WHAT NEEDS TO BE DONE -
Everything from the line containing "Jesus Cristo (83, 1615)" through the line containing "#igreja (111, 1888)" in the listing below should be copied exactly, and nothing more.
____________
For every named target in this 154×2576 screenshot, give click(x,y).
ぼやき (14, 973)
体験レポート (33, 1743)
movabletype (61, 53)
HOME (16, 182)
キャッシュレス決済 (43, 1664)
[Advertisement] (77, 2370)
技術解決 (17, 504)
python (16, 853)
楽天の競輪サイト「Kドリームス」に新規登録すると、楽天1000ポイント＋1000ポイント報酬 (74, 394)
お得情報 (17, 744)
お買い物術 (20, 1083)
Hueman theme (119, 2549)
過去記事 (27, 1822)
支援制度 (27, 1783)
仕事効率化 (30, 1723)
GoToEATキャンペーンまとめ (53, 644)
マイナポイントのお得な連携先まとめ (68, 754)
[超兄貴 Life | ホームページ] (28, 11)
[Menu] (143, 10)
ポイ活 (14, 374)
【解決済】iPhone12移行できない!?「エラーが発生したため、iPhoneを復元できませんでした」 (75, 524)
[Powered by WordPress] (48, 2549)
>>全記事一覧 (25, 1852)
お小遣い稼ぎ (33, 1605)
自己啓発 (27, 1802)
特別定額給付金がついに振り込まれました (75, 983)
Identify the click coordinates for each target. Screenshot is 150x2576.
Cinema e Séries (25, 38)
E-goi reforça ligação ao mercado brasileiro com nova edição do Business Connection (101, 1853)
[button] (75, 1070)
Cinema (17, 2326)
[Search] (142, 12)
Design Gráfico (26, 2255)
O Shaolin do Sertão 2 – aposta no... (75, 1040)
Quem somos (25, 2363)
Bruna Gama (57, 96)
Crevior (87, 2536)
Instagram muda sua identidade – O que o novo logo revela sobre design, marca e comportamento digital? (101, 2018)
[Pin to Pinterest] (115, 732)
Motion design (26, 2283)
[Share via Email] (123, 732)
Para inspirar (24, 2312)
____________
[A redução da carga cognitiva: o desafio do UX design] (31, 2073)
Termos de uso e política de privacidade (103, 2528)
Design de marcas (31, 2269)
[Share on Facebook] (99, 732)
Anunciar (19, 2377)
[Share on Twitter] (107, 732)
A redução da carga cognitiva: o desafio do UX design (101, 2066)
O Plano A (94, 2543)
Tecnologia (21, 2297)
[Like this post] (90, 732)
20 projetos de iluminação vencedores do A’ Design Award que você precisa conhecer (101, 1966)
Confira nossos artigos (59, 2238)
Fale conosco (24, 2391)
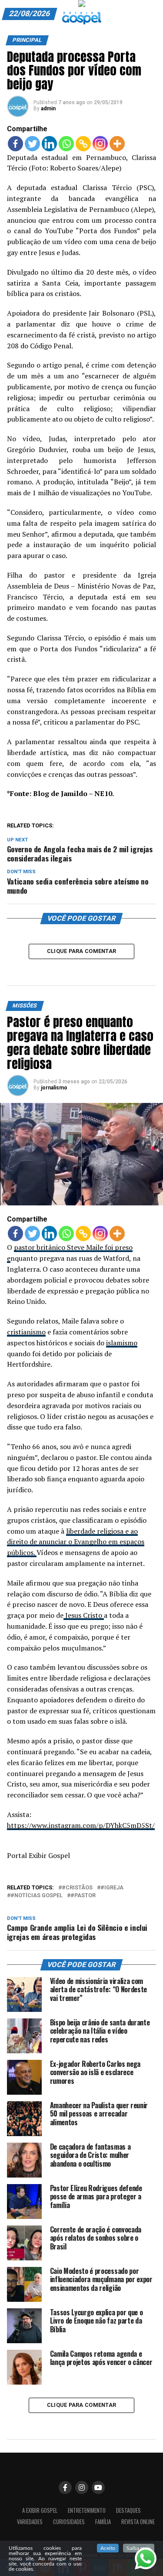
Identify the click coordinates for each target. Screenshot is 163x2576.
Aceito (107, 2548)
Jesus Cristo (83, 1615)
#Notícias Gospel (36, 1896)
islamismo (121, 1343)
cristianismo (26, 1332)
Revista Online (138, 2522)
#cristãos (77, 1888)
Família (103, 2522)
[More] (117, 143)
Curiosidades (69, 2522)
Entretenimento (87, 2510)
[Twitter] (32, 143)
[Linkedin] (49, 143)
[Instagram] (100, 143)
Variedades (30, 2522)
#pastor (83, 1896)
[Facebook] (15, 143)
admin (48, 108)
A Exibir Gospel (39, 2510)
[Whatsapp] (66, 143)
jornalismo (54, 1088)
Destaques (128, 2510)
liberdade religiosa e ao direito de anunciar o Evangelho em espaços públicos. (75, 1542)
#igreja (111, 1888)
____________
TASK SOLUTION -
Jesus Cristo (83, 1615)
#Notícias Gospel (36, 1896)
islamismo (121, 1343)
cristianismo (26, 1332)
Revista Online (138, 2522)
#cristãos (77, 1888)
Família (103, 2522)
[More] (117, 143)
Curiosidades (69, 2522)
Entretenimento (87, 2510)
[Twitter] (32, 143)
[Linkedin] (49, 143)
[Instagram] (100, 143)
Variedades (30, 2522)
#pastor (83, 1896)
[Facebook] (15, 143)
admin (48, 108)
A Exibir Gospel (39, 2510)
[Whatsapp] (66, 143)
jornalismo (54, 1088)
Destaques (128, 2510)
liberdade religiosa e ao direito de anunciar o Evangelho em espaços públicos. (75, 1542)
#igreja (111, 1888)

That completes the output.